Secondly, Krog often uses a fragmented and open form. Lines may be short, abruptly broken, or scattered across the page. Sentences are sometimes incomplete, with silences and gaps suggesting what cannot easily be spoken. This fragmented style reflects both the brokenness of traumatised bodies and the fractured history of South Africa. It also invites the reader to participate in completing the meaning.

A further stylistic feature is her mixing of languages and registers. Krog draws on Afrikaans, English and African languages, as well as on Biblical echoes and everyday speech. She may shift from intimate, almost whispered confessions to harsh, documentary-style accounts within the same poem. The changes in language and tone mirror the multiple identities she holds: woman, mother, journalist, Afrikaner, South African.
================================
PROBLEM REQUIREMENTS: Which languages does Krog draw on, according to the passage on Krog's poetic style?

DATA LINES:
================================
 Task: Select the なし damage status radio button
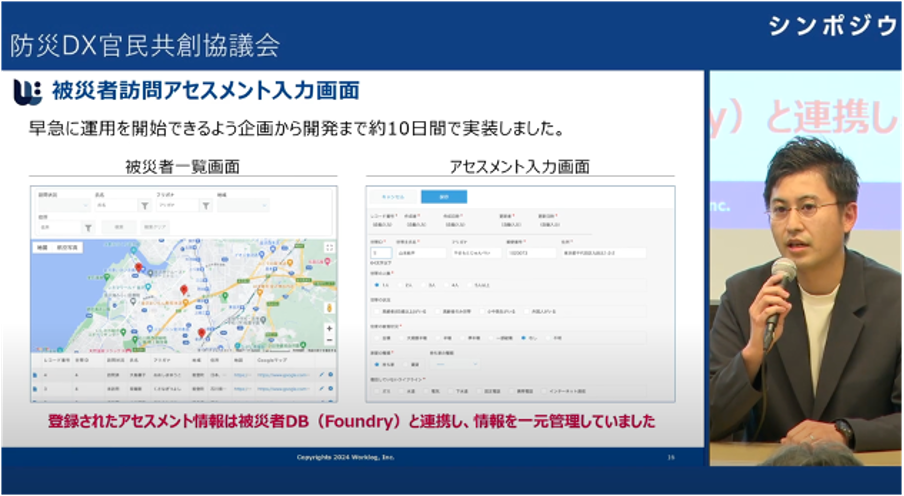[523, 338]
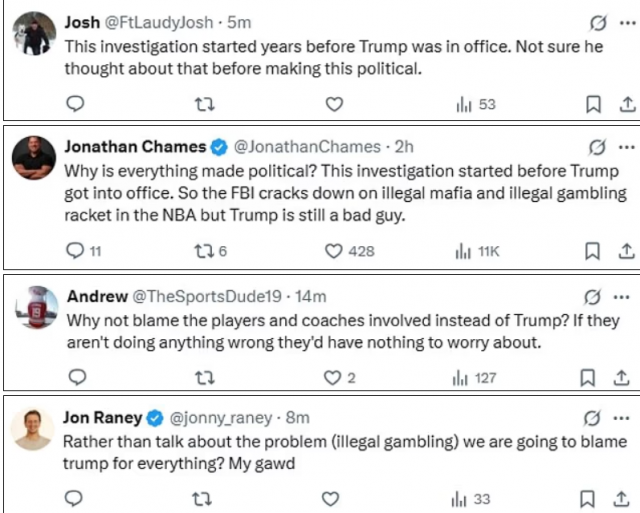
================================
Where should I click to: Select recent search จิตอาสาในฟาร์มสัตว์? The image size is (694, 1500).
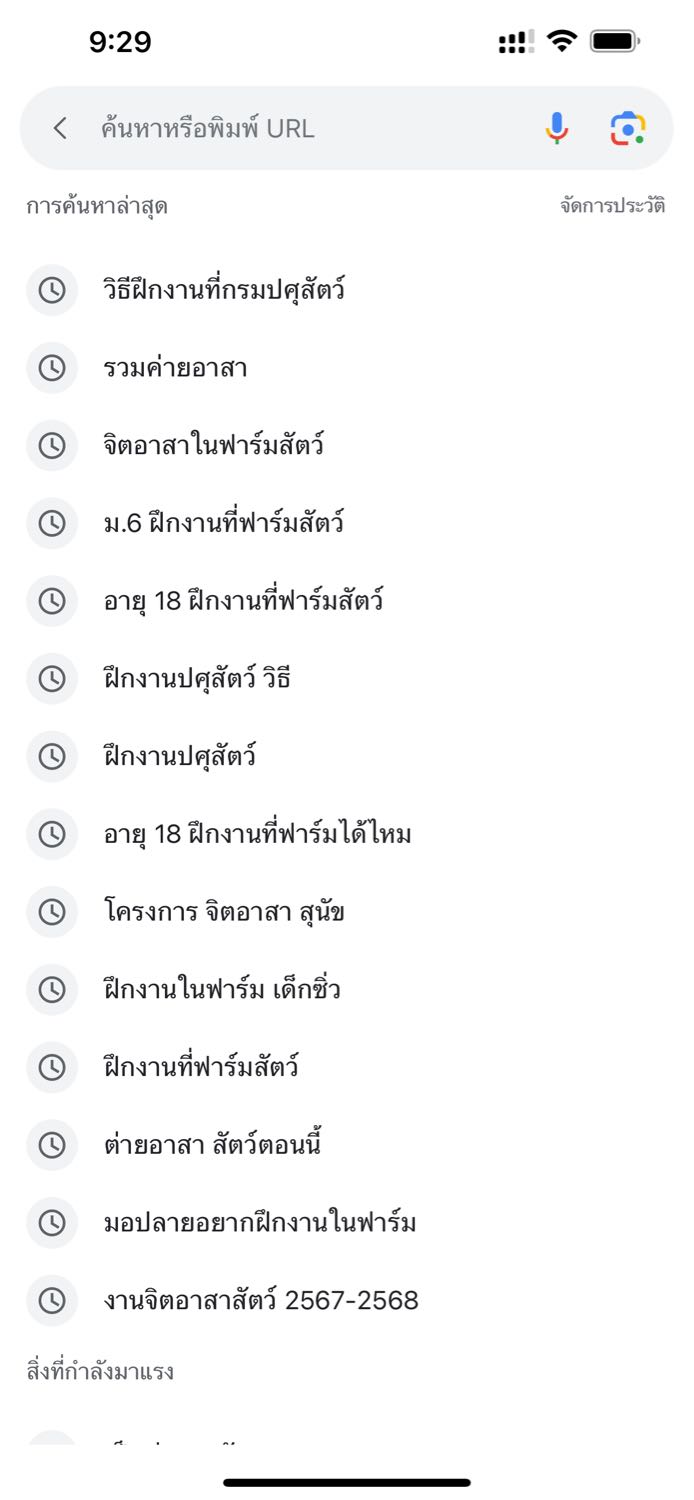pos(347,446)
================================
RESPONSE BELOW: Afrikaans, English and African languages.